After finding "At what coordinates should I click to accomplish: Click" in a line below, print that line and the rest of the lines exactly, leaving out all pictures.

*** Information given Section Begins ***

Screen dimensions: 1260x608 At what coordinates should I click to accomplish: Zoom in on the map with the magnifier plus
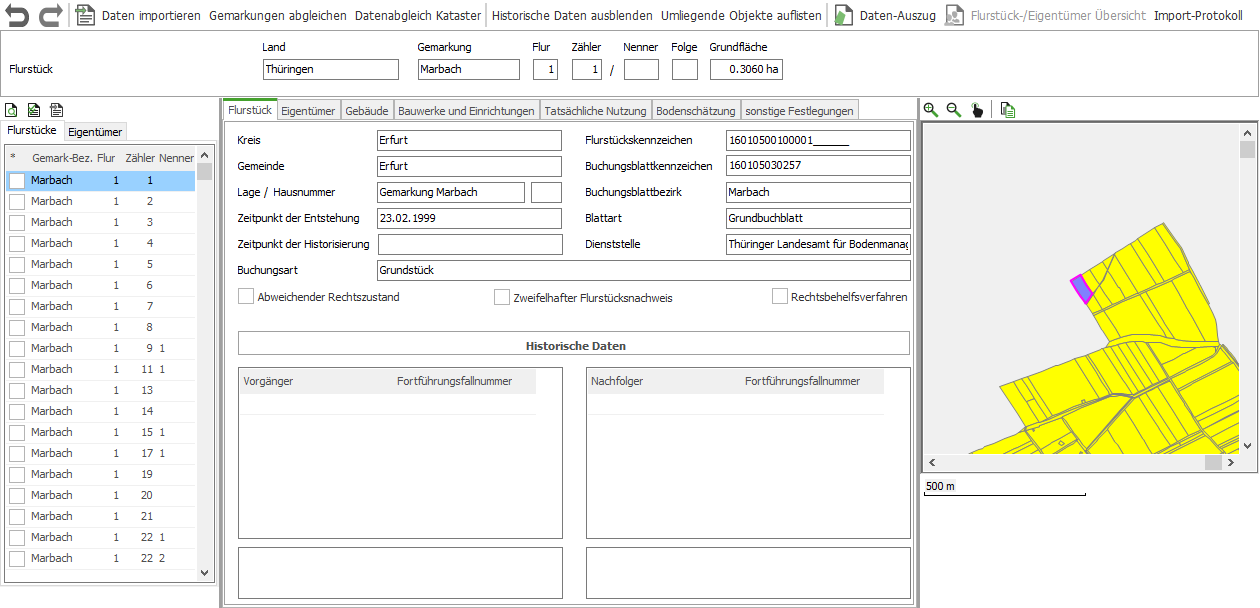coord(931,110)
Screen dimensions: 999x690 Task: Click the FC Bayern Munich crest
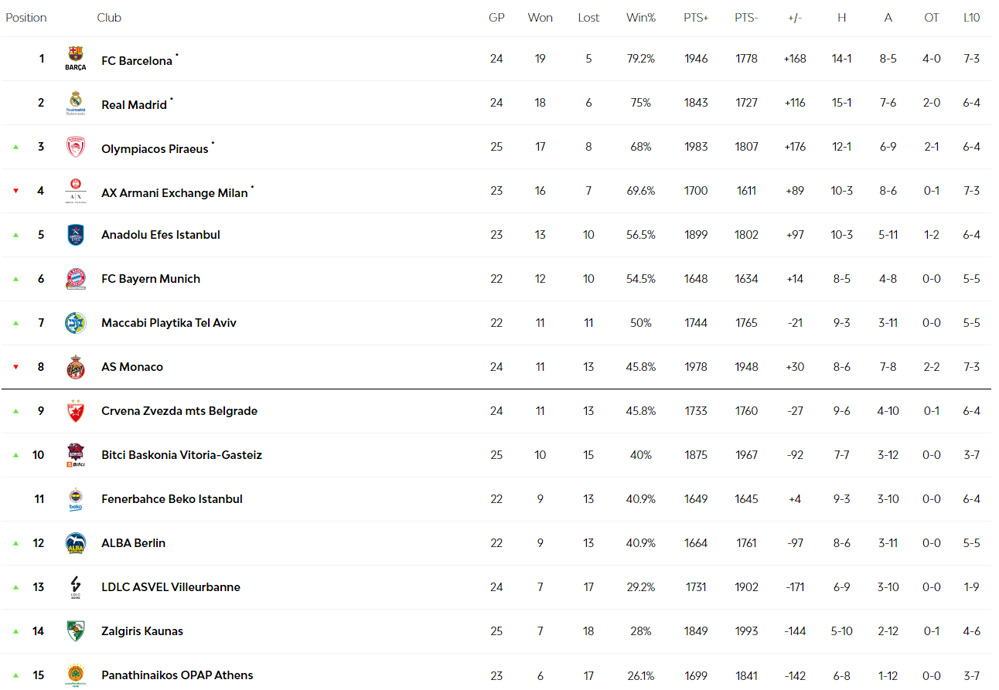coord(75,278)
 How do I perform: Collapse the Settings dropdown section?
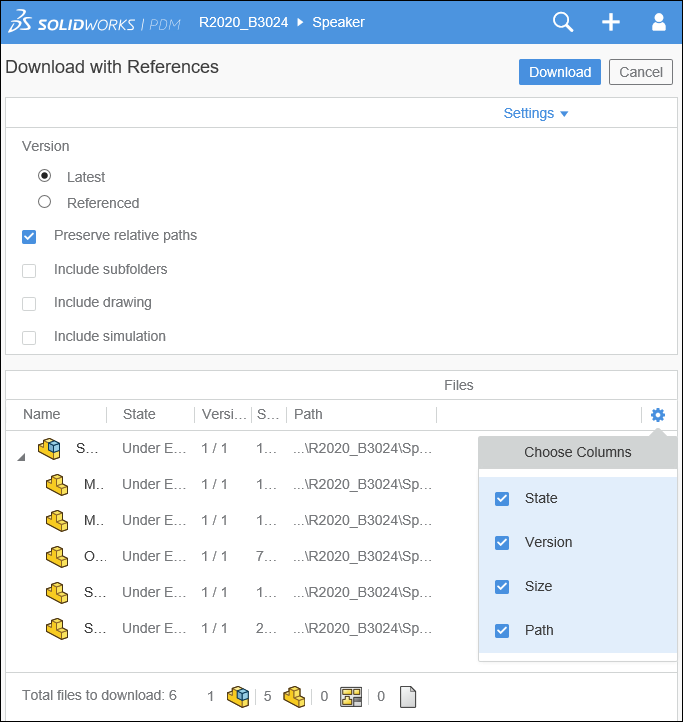pos(536,114)
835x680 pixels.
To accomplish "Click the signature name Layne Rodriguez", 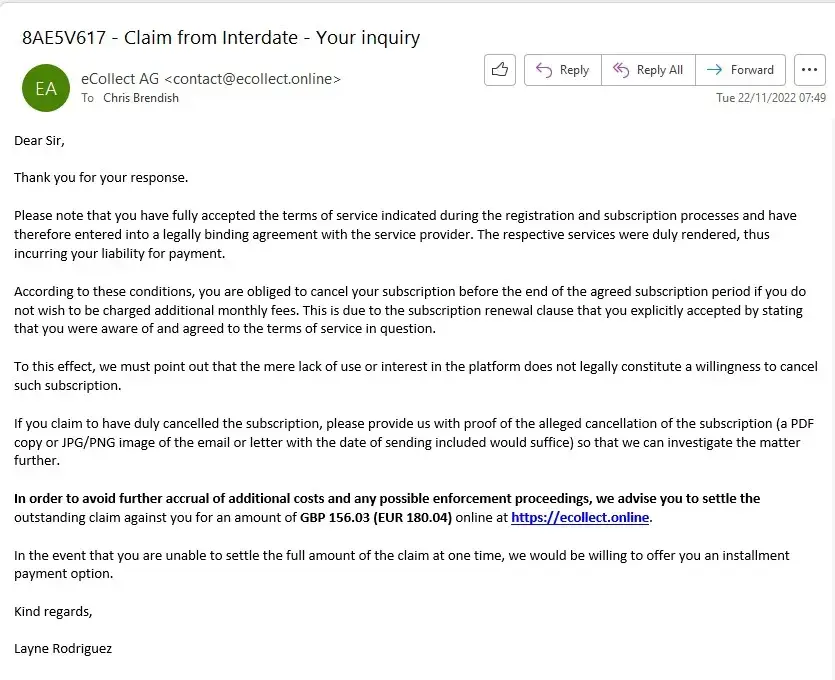I will [63, 648].
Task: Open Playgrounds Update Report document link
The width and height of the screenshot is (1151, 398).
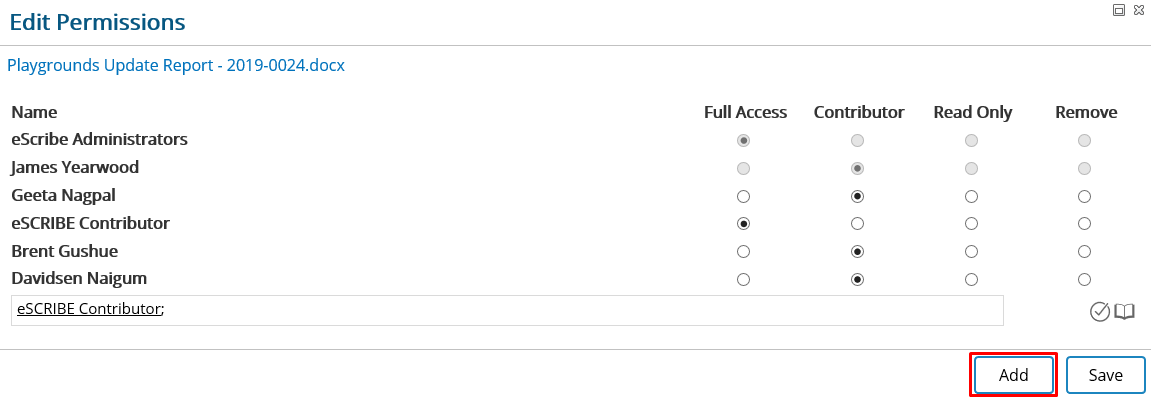Action: [x=176, y=65]
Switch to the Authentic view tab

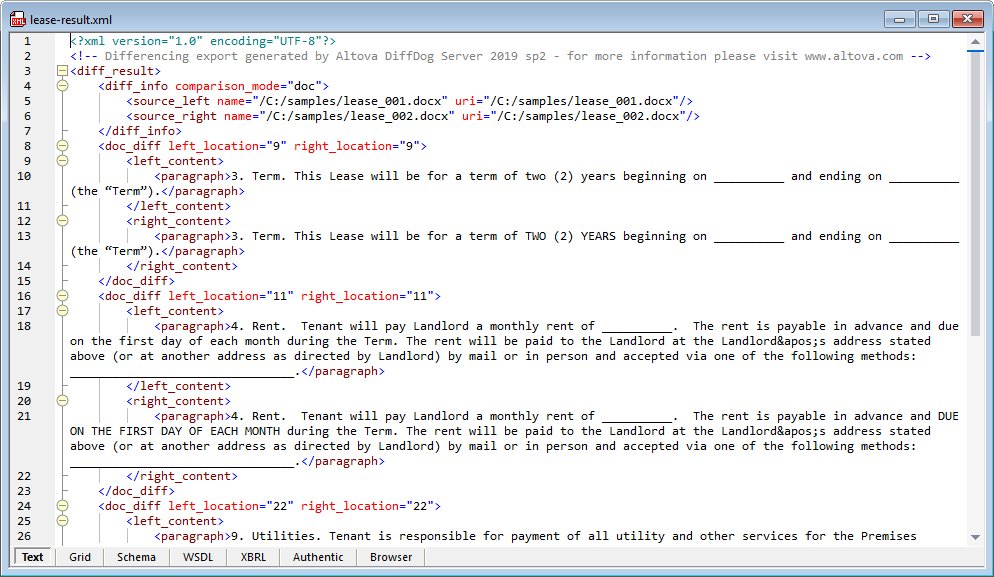pos(317,557)
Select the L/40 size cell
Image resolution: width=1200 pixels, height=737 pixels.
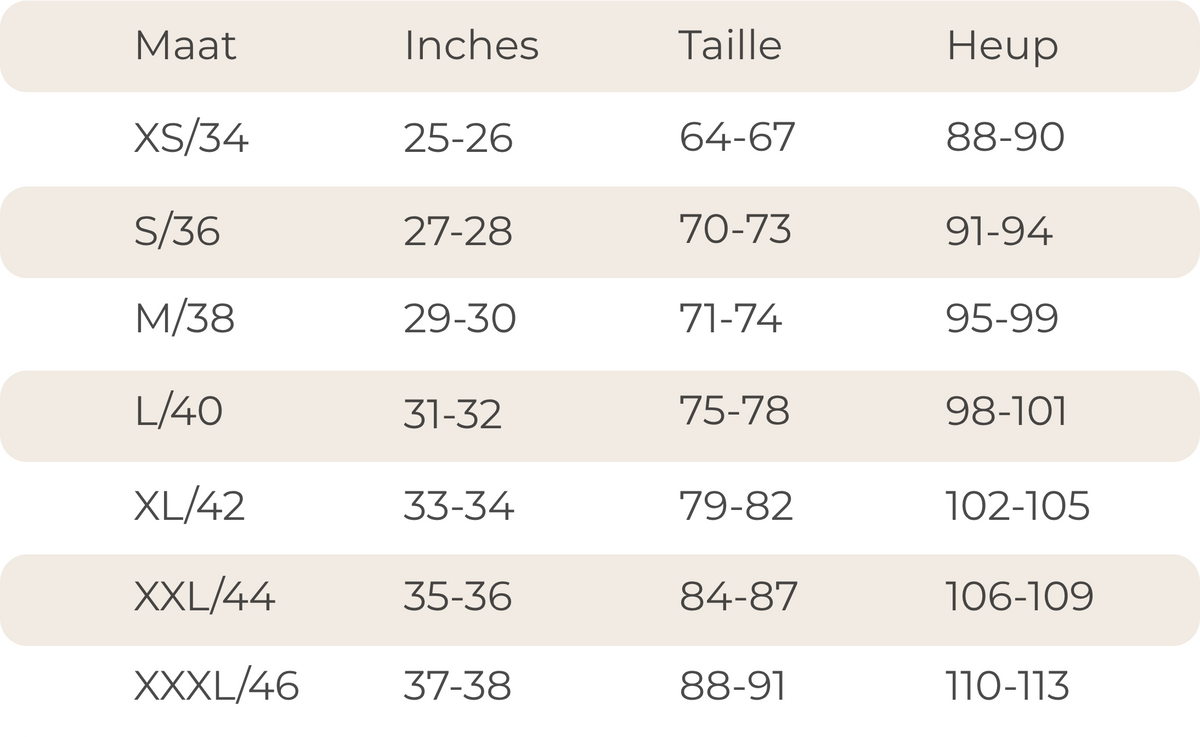coord(179,411)
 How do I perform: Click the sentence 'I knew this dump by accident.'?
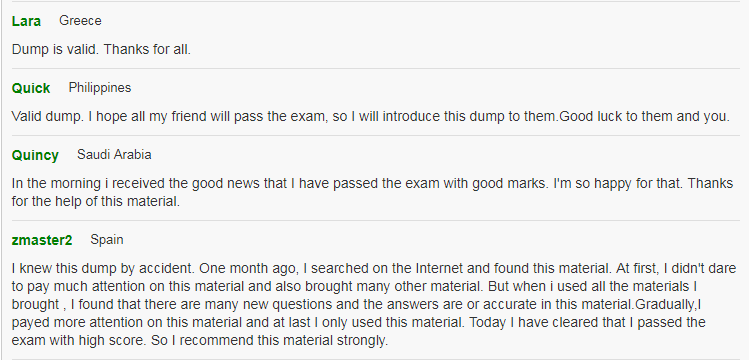[104, 268]
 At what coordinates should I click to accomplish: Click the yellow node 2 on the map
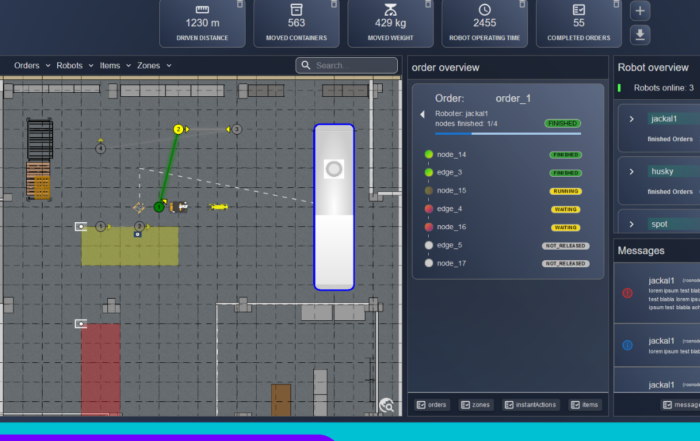coord(178,129)
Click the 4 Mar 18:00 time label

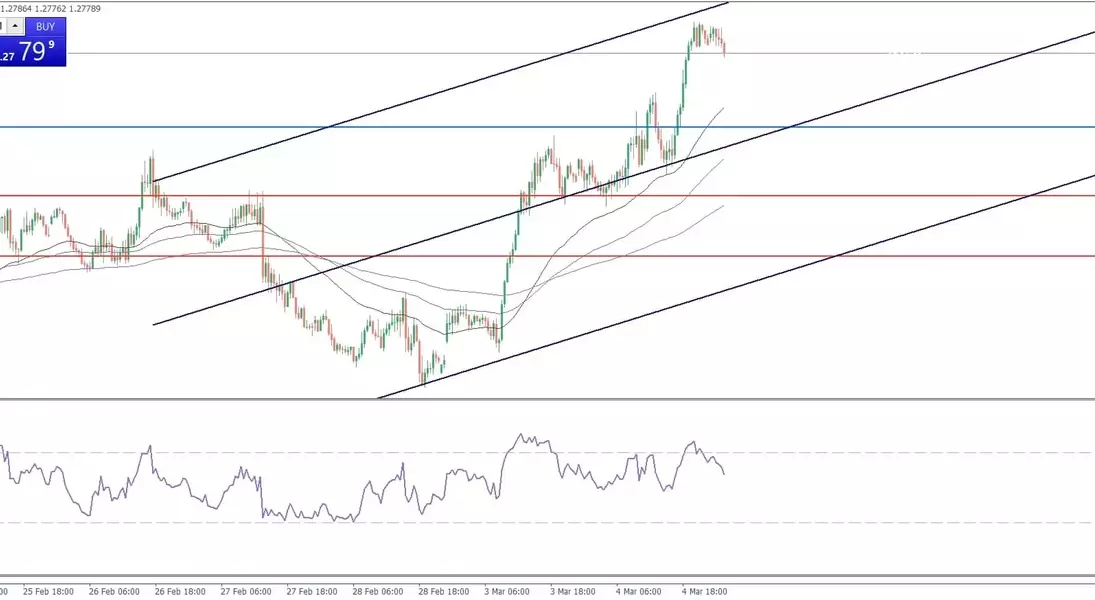pyautogui.click(x=706, y=591)
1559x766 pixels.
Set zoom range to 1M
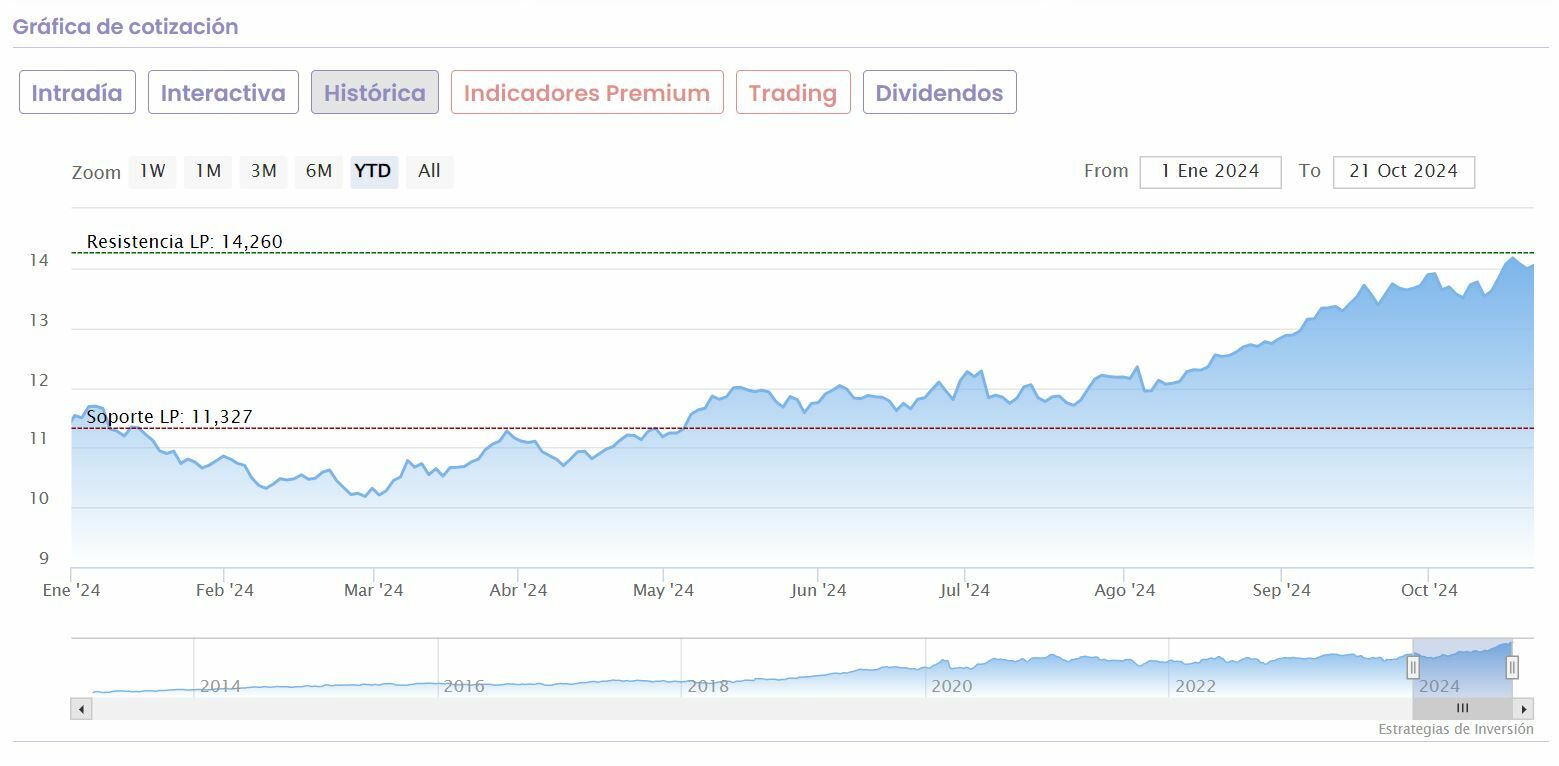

*** Information given Section Ends ***

• _The answer_:
 At what coordinates should I click to accomplish: Click the yellow node 2 on the map
coord(178,129)
Click the 4 Mar 18:00 time label

pyautogui.click(x=706, y=591)
1559x766 pixels.
Set zoom range to 1M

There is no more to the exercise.